Reading text →
────────
Third, we contend that the rural proofing framework is a processes-oriented policy and concentrates on tick-the-box activities with poorly articulated policy goals and objectives. It focuses on auditing the proposed health policies using an impact assessment tool performed by government officials. In so doing, rural communities are not sufficiently consulted. Additionally, the use of generic impact assessment tools is also problematic because different contexts do respond to health policies differently. Specific needs of different population groups who reside in remote and very remote areas, especially Indigenous Australians and migrants, cannot be accommodated by a single impact assessment tool.
Finally, although there are existing local champions at the state level (
Walker 2019), in many countries that implement rural proofing, there is a federal body or agency that functions as the rural proofing champion. For example, the Rural Secretariat (Canada), or the Department of Environment, Food and Rural Affairs (England and Northern Ireland) (
Shortall and Alston 2016;
Atterton 2008;
Hall and Gibson 2016). This is not the case in Australia where there is no federal ministry with responsibility for rural and remote affairs. However, there is a strong network of national bodies that can function as the federal champion for example the National Rural Health Alliance (NRHA) which is well connected with local and national policy makers and universities (e.g., rural health forum/symposium). Similarly, the key roles of the Minister for Regional Health in Australia can also be expanded as a government agency that functions as the rural proofing champion.
3. Alternative Approach
Considering potential shortcomings of rural proofing for health policies, it is imperative for Australia to have a specific rural health policy at both federal and state levels. Rural health policies at both federal and state levels would be a more appropriate policy option for Australia to accommodate rural diversities. This would facilitate the formulation of rural health policies that are sensitive to the different needs of rural and remote communities by addressing health service delivery issues and social determinants of health simultaneously. A comprehensive rural health policy must go beyond the current rural health workforce strategy to include: (a) ensuring high quality, comprehensive, and accessible primary health care for local communities; (b) ensuring sustainability of these services locally; (c) ensuring a spatial dimension to health budget and infrastructure both at local and federal levels to ensure redistribution across rural communities; and (d) ensuring the social and economic needs of rural communities are met through meaningful consultation (
Wakerman and Humphreys 2019). Furthermore, these health system responses must be placed within the broader contexts of many social and economic determinants affecting health outcomes of rural and remote communities.
A rural health policy at both federal and state levels provides the basis for the coordination of coherent actions across different levels of government. It will encourage active participation of rural and remote communities to ensure responsiveness to changing community needs over time and space. It has the potential to link vital social and economic factors in rural and remote communities with the provision of effective and sustainable health services to redress health inequities and to promote sustainable livelihood for rural and remote communities across Australia.
────────
Saved data entries:

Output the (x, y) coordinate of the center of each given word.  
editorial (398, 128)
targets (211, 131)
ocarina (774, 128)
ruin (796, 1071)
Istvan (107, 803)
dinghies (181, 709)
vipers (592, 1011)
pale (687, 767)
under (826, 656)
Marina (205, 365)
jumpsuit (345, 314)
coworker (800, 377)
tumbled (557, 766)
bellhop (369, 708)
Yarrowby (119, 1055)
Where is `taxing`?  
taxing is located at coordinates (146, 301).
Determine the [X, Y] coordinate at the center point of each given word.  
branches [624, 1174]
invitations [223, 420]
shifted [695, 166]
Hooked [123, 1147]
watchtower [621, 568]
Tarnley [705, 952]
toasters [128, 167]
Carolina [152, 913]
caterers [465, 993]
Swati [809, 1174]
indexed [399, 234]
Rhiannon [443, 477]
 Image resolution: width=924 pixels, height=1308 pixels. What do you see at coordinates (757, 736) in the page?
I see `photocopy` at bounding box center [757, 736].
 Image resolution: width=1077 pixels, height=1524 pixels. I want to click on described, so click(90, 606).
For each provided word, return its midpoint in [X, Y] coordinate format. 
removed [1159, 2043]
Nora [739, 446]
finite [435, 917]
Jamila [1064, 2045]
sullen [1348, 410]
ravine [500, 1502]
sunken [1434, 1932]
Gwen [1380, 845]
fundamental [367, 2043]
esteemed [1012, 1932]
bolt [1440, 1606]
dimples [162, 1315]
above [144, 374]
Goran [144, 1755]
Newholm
────────
The problem → Write out the passage on rural proofing above word for word, between "Third, we contend" and "impact assessment tool.", inclusive.

Result for this exercise →
Third, we contend that the rural proofing framework is a processes-oriented policy and concentrates on tick-the-box activities with poorly articulated policy goals and objectives. It focuses on auditing the proposed health policies using an impact assessment tool performed by government officials. In so doing, rural communities are not sufficiently consulted. Additionally, the use of generic impact assessment tools is also problematic because different contexts do respond to health policies differently. Specific needs of different population groups who reside in remote and very remote areas, especially Indigenous Australians and migrants, cannot be accommodated by a single impact assessment tool.